What you are asked to do:
Reproduce every line of the material below without any change, but leave the pictures out.

---------- Material for the task

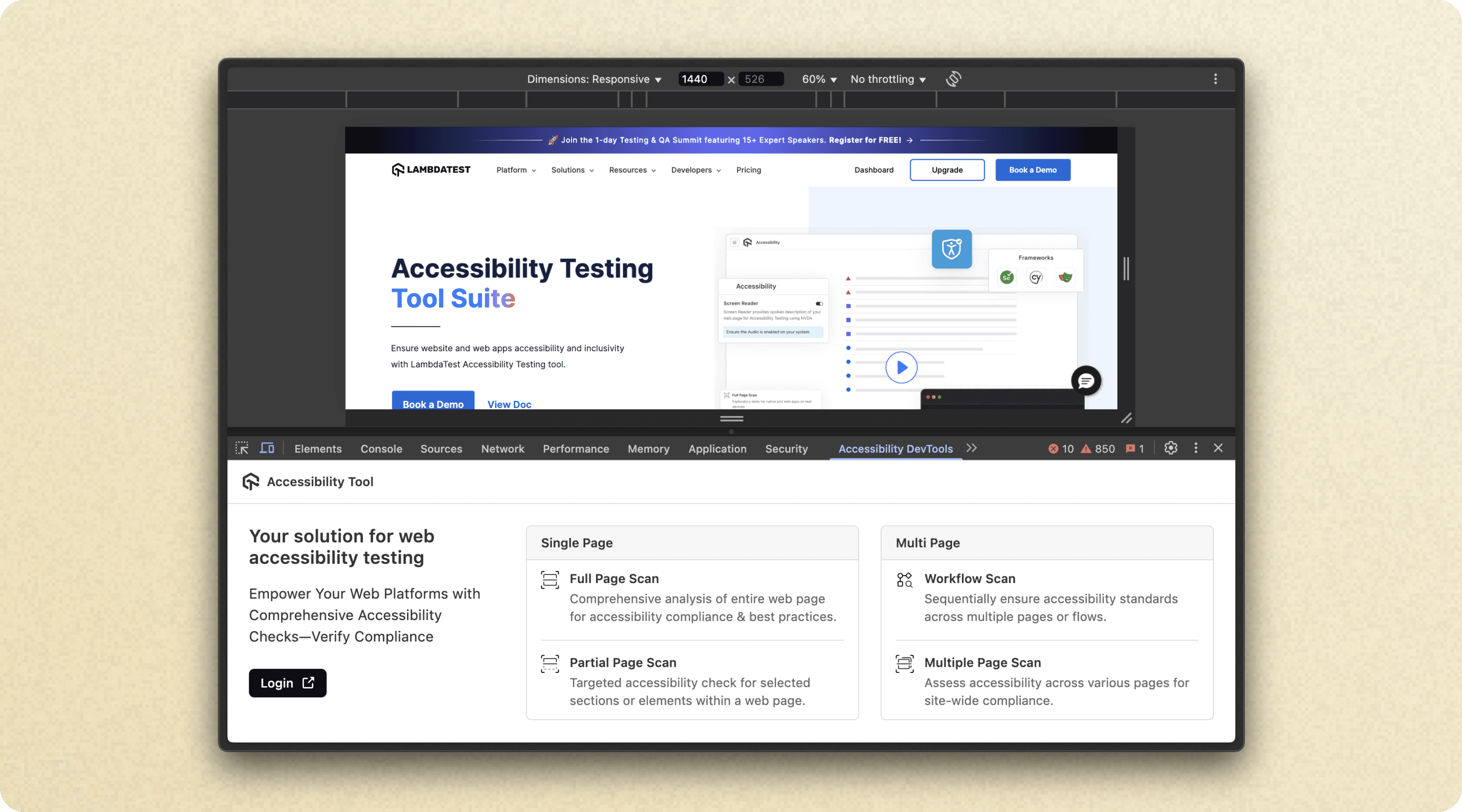1462x812 pixels.
Task: Click the Workflow Scan icon
Action: (904, 580)
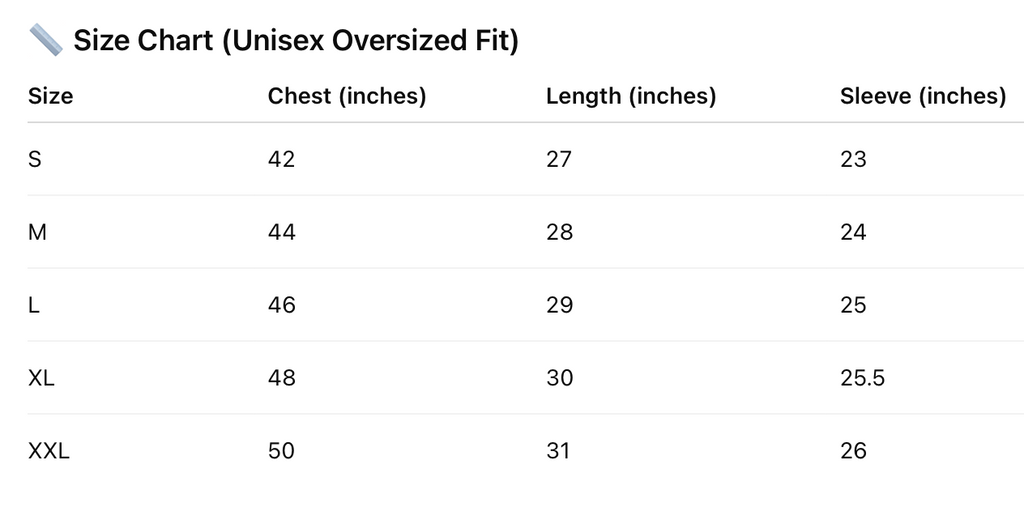Click length value 31 for size XXL
Image resolution: width=1024 pixels, height=507 pixels.
(558, 451)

--------------------

Worked solution:
1462x812 pixels.
Task: Click the Workflow Scan icon
Action: (904, 580)
Click length value 31 for size XXL
Image resolution: width=1024 pixels, height=507 pixels.
(558, 451)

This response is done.